U.S. Energy Secretary Chris Wright highlighted the significance of the pledge, stating, “We are truly at the beginning of a new industry,” during an interview at the conference. According to the World Nuclear Association (WNA), which facilitated the pledge, support for this initiative is expected to grow in the coming months, with additional backing anticipated from sectors like maritime, aviation, and oil and gas. This commitment builds upon the vow made by over 30 countries in 2023 to triple nuclear capacity by 2050.

Nuclear energy currently provides 9% of the world’s electricity from 439 power reactors, according to WNA data. It has also gained traction as a solution for energy-intensive data centers, with Big Tech companies already signing billion-dollar deals with utilities. In addition, uranium prices reached a 16-year high in January last year due to supply uncertainties and rising demand, further emphasizing the growing importance of nuclear power.

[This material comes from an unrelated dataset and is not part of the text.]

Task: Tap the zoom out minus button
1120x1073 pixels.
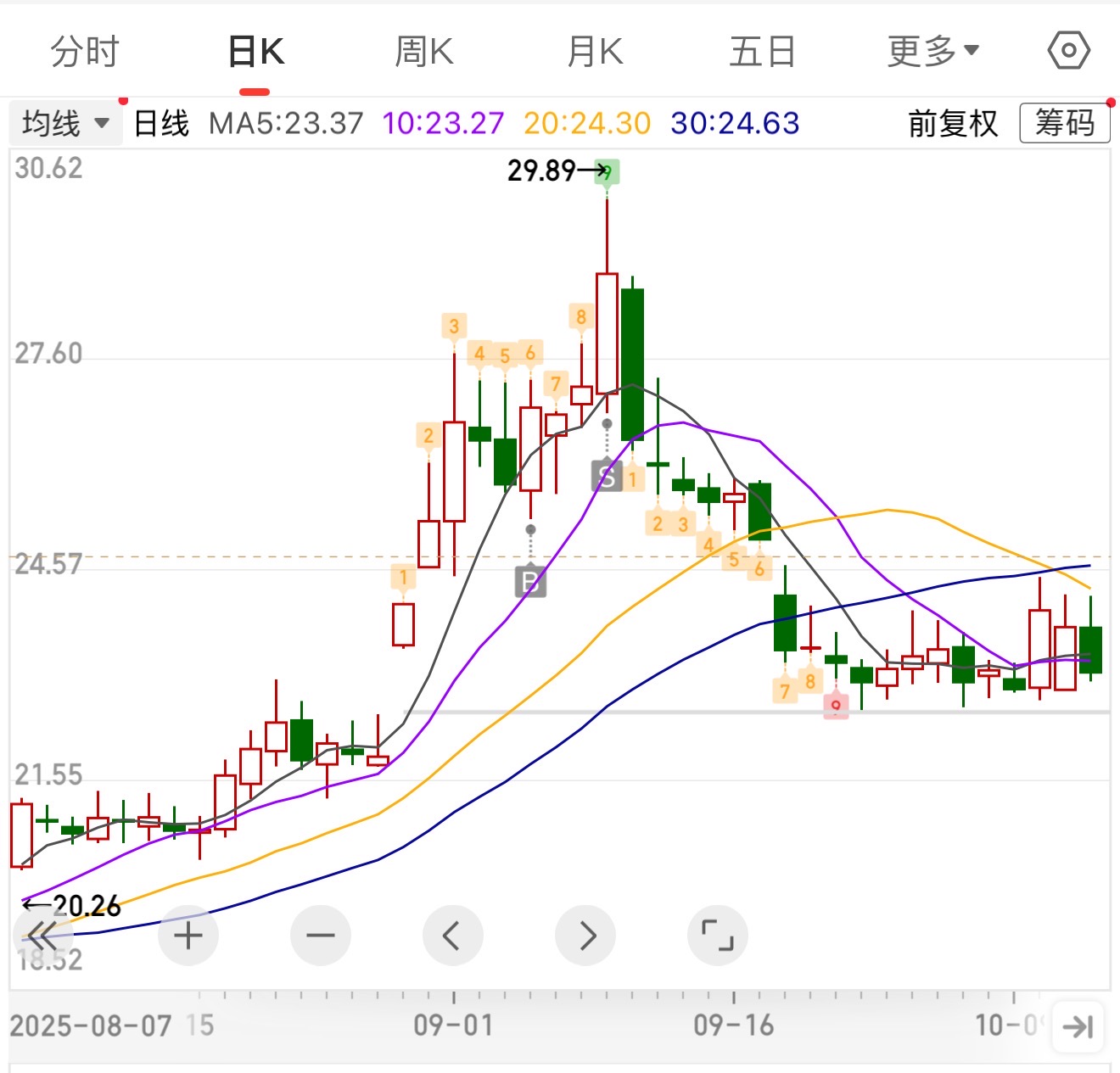Action: (x=320, y=936)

However, uranium supply remains constrained as global production is concentrated in just Kazakhstan, Canada, and Australia, which together accounted for around two-thirds of global output in 2022. As of early 2025, the world had 411 nuclear reactors in operation, with a combined capacity of 371 gigawatts.

Amazon, having invested over $1 billion in nuclear energy projects, is exploring small modular reactors as part of its strategy. Other companies, including Meta and Google, are also looking into this emerging technology.

Google Reportedly Facing EU Charges for Violating Big Tech Regulations

Google is reportedly set to face formal charges from the European Commission for violating EU regulations designed to curb the dominance of Big Tech. According to sources familiar with the matter, the company’s proposed modifications to its search results have failed to satisfy the concerns of EU antitrust regulators and rival firms. This development marks another significant challenge for Google as the EU continues its scrutiny of major technology companies operating within its jurisdiction.

The charges come at a time of heightened tensions between the European Union and the United States, particularly regarding the regulation of American tech giants. Former U.S. President Donald Trump has previously criticized the EU’s regulatory actions, arguing that fines and restrictions imposed on U.S. companies amount to trade barriers. These criticisms have raised questions about whether the European Commission might soften its stance on Big Tech, though the latest move suggests continued regulatory pressure.

The European Commission has been investigating Google since March of last year over potential violations of the Digital Markets Act (DMA), a law designed to ensure fair competition in the digital sector. The DMA imposes strict obligations on large online platforms, requiring them to make their services more open and interoperable while preventing practices deemed anti-competitive.

If the charges are formally filed, Google could face substantial fines or be forced to implement significant changes to its business practices in the EU. The case is likely to set a precedent for how the bloc enforces its new tech regulations and could influence the way other tech giants operate in Europe.